Baumgarten et al. described the platform-switching technique and its usefulness in situations where shorter implants had to be used, where implants were placed in esthetic zones, and where a larger implant was desirable, but the prosthetic space was limited. [59] Gardner described PS as an effective method to control circumferential bone loss. [16] At the same time he noted several potential disadvantages of this procedure, such as, the need for components that had similar designs and the need for enough space to develop a proper emergence profile. López-Marì et al., in their review on platform-switched implants, concluded that PS was capable of reducing crestal bone loss to a mean of 1.56 ± 0.7 mm; it also contributed to maintaining the width and height of the crestal bone and the crestal peak between the adjacent implants. [60] Atieh et al. summarized the controversial evidence on PS and concluded that the inward shift of IAJ platform switching could be considered a desirable morphological feature for crestal bone preservation, but additional, properly designed, long-term RCTs were needed, to establish long-term predictability of the concept. [30] A recent meta-analyses on PS by Strietzel et al. revealed a significantly less mean in the MBL of PS implants, but the studies included herein showed an unclear as well as high risk of bias and a relatively short follow-up period. [61]
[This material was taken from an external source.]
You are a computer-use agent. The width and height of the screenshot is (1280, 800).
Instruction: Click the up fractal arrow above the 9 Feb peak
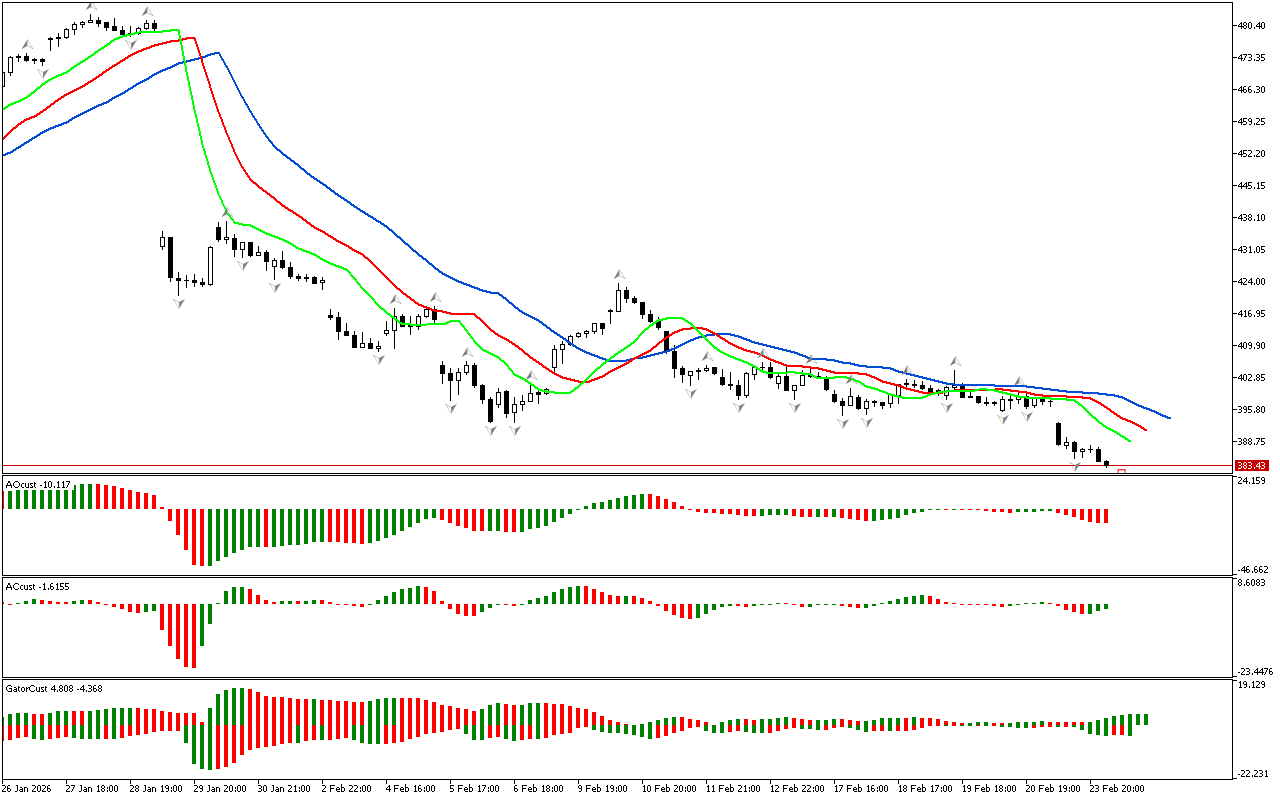coord(620,274)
Successful results in favor of PS, in the discussed studies, may be partially attributed to the various confounding factors. Most of the studies used conventional/digital radiographs to assess MBL and had the limitation of not being able to assess the buccal and lingual bone loss, as also the horizontal bone loss at the mesial/distal margins. Owing to the great heterogeneity in these studies, in their own case-control groups, in terms of implant neck geometry (smooth neck vs. rough neck with microthreads), implant abutment connection (external/internal hex/morse taper), the implant systems used (same/different manufacturers and designs), surgical protocols (submerged/nonsubmerged), placement level in relation to the crestal bone, loading protocols (immediate/delayed), and the degree of platform mismatch used, a quantitative analyses could not be performed.

Although most of the studies express a clear tendency favoring PS as an implant design modification for crestal bone preservation, long-term clinical studies with a larger sample size are still awaited.


  Conclusion Top


Most of the authors agree that the use of implants with a modified platform (Platform Switching) improves bone crest preservation, leads to controlled biological space reposition, and holds the key to physiological prosthetic contours, with optimum esthetics. Moreover, the implant design modifications involved in Platform Switching offer multiple advantages and potential applications, for example, the anterior zone where preservation of the crestal bone can lead to improved esthetics. Due to heterogeneity in the studies available in literature, evidence in favor of PS is not definitive. Longitudinal RCTs with a larger sample size, uniform study design, implant geometry, surgical protocols, and assessment methods are needed to substantiate the predictability of Platform Switching in preserving horizontal and vertical marginal bone levels and in improving the esthetic outcome.